Attackers can manipulate AI agents by changing the tool description
The problem is structural. Tool descriptions and user instructions share the same space in the agent’s working memory. Changing the description can control the agent’s behavior as effectively as rewriting the underlying instructions. Microsoft calls this the “trust boundary” problem. The agent cannot distinguish between legitimate commands from its owner and commands inserted by the person controlling the connected tool.
The attack has a proven track record. Security researchers at Invariant Labs demonstrated it in 2025, hiding instructions in the tool’s description to trick an AI coding assistant into sending private credentials to an external address, The Hacker News reported. In September, trusted software packages were updated with 15 clean releases to add hidden instructions to copy all emails sent by the AI agent to external addresses, The Hacker News added. As reported by PYMNTS, the Financial Stability Board recently warned that AI agents could create risks that materialize faster than human oversight can keep up.

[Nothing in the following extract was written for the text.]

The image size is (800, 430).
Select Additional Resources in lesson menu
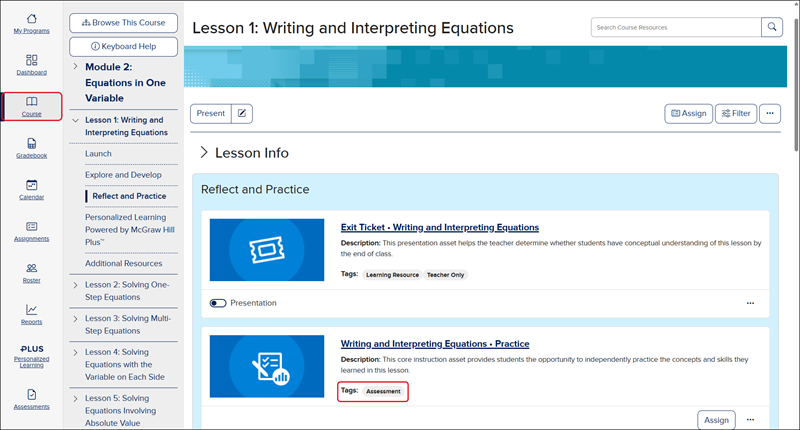[x=123, y=263]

Banks are facing MCP security issues within their own operations
Banks are moving to MCP faster than the security frameworks that govern it. For example, Moody’s introduced an MCP-based agent that reduced the time it takes to create a credit memo from 40 hours to 2 minutes, PYMNTS reported. Dun & Bradstreet connected its commercial risk database to Claude through MCP to automate customer and business validation.
Bank-wide MCP implementation is accelerating rapidly as well. As reported by PYMNTS, Taktile CEO Maik Taro Wehmeyer told PYMNTS CEO Karen Webster that 2026 is “the year that AI enters financial services,” as agencies begin automating commercial lending, insurance claims, and business underwriting. Each deployment connects an AI agent to a system that holds payment data, customer records, or regulatory documents, typically through an MCP.
The attack documented by Microsoft does not require a breach. You will need to access the tool description. Poisoned descriptions are executed using the agent’s own credentials through authorized channels during what appears to be routine work. This is exactly how banks have been told to think about agent governance. Hyperlayer CEO Rob Rooney told Webster that as AI agents begin to act on behalf of customers, banks need authorization, control, audit trails and data lineage that can operate at machine speed.